# EXTRACTED ENTRIES:

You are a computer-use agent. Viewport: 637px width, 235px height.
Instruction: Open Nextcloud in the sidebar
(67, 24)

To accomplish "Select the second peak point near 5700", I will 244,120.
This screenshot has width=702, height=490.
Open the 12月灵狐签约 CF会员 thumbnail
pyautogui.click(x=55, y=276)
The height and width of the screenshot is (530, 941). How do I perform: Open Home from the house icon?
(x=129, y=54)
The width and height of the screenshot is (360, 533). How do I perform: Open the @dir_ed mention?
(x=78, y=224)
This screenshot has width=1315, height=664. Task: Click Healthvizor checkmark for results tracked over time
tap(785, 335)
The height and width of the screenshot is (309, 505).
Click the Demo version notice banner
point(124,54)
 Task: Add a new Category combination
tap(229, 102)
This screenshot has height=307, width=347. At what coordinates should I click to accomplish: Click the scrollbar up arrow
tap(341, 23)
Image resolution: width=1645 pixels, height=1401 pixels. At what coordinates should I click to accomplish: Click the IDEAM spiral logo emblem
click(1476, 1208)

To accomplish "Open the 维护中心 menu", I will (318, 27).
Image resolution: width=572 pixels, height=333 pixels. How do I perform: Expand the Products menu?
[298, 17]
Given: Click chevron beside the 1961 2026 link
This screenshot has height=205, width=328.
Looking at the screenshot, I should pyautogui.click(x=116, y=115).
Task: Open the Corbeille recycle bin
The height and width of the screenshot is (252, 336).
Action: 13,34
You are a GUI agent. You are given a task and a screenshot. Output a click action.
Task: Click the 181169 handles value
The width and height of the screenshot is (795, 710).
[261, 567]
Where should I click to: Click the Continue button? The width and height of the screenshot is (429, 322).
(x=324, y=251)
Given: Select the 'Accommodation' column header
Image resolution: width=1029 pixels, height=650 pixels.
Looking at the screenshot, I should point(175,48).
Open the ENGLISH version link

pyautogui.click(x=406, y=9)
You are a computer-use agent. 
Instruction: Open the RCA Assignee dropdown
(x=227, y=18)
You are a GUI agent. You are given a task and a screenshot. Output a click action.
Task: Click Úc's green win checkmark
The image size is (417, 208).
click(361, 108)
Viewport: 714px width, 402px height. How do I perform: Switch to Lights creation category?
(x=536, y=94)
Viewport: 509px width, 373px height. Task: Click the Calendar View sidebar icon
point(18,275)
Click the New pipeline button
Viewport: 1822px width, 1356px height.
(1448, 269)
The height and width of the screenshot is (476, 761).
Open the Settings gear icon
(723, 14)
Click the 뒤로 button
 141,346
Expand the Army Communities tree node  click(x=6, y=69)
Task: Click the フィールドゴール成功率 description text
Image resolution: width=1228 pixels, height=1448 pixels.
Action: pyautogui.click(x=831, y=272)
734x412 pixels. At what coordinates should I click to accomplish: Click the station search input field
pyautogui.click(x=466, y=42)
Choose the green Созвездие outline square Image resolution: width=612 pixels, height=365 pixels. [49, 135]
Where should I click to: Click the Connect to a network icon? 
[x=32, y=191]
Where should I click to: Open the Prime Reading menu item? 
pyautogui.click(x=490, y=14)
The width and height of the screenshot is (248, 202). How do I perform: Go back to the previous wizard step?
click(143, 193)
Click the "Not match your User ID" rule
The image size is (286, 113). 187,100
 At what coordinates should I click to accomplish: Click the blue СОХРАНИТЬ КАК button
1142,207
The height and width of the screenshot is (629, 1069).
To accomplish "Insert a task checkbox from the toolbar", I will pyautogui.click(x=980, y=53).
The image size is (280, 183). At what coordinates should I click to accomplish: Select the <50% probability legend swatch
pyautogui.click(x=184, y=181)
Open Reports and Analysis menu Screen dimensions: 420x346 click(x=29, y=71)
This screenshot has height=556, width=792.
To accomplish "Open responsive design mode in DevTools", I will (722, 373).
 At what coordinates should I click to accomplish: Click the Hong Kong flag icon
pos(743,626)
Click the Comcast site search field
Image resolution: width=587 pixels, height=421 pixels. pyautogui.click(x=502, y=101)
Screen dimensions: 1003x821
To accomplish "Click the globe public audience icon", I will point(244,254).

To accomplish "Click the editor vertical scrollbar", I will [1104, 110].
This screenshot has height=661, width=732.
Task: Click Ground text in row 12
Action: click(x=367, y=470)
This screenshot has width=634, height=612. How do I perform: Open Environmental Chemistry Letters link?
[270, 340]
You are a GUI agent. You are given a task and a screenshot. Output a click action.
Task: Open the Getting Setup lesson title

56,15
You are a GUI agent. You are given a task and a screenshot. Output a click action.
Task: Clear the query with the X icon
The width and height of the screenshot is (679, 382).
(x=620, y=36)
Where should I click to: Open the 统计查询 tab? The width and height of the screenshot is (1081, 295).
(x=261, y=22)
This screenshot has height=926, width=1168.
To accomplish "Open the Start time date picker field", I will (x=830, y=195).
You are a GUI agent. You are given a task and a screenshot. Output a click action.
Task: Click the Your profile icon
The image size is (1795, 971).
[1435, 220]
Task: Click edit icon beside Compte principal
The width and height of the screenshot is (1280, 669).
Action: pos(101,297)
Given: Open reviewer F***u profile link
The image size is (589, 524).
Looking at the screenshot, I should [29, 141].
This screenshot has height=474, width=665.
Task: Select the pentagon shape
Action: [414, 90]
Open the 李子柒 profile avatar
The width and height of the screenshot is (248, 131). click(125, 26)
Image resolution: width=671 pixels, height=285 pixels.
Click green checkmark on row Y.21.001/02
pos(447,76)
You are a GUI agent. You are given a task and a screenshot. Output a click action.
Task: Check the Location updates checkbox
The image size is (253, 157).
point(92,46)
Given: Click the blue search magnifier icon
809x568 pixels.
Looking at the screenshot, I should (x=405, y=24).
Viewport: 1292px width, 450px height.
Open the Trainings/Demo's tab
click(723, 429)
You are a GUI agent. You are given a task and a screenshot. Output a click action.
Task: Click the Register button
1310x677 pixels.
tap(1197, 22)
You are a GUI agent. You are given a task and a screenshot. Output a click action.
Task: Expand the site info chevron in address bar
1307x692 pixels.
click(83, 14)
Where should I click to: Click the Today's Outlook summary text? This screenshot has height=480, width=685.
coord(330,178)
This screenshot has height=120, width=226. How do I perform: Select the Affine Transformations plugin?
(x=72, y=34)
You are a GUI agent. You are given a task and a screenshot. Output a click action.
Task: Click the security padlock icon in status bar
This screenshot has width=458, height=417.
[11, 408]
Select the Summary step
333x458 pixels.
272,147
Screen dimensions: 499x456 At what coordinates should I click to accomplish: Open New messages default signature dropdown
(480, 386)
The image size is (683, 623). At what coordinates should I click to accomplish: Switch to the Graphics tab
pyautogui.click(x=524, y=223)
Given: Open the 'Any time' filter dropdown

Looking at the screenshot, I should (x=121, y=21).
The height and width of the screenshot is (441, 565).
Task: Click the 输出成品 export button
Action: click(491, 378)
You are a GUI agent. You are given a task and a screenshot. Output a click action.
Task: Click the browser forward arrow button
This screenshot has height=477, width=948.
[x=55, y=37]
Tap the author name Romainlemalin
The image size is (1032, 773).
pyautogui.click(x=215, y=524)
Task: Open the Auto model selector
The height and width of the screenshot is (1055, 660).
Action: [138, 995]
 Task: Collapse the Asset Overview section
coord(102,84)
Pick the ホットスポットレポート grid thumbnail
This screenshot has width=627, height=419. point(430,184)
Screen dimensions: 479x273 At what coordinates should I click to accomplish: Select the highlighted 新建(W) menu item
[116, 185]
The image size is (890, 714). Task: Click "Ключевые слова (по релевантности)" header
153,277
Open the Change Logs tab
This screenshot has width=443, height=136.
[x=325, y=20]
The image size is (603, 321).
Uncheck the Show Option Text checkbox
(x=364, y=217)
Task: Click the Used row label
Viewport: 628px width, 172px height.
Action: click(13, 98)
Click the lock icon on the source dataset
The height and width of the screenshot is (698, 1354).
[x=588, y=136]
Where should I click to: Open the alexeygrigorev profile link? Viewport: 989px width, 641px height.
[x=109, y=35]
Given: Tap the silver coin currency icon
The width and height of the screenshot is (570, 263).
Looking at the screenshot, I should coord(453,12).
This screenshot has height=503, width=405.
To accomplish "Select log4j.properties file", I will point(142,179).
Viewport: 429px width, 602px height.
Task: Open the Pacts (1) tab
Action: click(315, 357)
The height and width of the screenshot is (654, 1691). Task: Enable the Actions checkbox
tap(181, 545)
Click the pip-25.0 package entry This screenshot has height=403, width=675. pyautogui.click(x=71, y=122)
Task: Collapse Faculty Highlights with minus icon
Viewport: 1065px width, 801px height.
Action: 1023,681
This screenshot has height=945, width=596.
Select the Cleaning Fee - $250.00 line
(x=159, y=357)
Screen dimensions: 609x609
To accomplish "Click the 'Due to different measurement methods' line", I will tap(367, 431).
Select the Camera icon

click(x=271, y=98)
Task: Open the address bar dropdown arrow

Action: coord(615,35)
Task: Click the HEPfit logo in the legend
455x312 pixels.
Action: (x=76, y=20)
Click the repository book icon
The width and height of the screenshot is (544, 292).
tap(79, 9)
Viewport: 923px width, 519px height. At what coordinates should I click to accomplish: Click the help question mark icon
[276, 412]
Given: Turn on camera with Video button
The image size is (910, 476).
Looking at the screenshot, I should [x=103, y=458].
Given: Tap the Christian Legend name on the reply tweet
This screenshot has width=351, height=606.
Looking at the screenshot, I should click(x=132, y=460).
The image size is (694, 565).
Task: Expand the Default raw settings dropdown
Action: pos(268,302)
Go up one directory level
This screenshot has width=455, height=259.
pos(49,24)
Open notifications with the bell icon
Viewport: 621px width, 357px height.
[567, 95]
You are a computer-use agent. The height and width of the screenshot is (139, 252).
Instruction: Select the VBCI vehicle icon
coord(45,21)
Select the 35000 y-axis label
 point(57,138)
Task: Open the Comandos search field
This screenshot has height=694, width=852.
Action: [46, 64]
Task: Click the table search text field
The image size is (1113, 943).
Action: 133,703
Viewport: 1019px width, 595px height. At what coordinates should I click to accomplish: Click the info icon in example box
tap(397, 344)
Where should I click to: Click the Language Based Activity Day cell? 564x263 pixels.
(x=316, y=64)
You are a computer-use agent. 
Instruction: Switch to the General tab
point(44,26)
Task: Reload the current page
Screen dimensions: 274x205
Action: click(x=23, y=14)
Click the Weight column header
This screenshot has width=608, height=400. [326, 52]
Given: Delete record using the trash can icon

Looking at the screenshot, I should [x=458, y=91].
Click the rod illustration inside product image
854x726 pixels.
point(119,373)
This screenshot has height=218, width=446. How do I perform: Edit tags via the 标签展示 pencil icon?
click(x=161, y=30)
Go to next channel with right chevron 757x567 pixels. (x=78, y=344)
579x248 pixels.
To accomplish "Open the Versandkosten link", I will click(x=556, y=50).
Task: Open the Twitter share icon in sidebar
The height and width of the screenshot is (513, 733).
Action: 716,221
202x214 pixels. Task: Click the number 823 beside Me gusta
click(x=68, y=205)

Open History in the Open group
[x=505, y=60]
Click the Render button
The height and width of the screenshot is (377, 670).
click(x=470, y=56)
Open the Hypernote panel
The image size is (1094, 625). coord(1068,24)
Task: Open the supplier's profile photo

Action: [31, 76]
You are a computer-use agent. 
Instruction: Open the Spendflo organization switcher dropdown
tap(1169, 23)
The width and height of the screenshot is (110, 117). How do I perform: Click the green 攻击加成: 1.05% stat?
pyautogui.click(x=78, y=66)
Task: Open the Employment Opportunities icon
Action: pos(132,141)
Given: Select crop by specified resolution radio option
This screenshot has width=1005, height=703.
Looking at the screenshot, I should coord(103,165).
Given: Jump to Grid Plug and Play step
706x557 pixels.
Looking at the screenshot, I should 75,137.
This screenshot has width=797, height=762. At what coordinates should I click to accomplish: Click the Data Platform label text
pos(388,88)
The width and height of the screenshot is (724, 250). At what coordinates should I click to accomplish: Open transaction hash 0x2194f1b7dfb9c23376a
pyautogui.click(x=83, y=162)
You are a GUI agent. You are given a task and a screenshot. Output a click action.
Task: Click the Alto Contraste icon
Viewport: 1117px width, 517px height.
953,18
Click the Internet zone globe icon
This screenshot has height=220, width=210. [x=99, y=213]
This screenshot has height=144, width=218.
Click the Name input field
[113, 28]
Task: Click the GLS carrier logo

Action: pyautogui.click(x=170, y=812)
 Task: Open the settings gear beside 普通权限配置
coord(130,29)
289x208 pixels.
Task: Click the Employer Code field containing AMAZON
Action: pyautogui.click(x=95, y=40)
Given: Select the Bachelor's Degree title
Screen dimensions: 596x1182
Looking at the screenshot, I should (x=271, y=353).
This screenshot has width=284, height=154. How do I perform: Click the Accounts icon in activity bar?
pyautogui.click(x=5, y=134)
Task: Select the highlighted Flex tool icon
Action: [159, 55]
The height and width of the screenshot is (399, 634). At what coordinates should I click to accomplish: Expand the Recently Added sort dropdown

# PROBLEM TO WORK ON:
Check every line of the entries above, and copy those that carry the string "chevron".

# TASK RESULT:
Given: Click chevron beside the 1961 2026 link
Task: Expand the site info chevron in address bar
Go to next channel with right chevron 757x567 pixels. (x=78, y=344)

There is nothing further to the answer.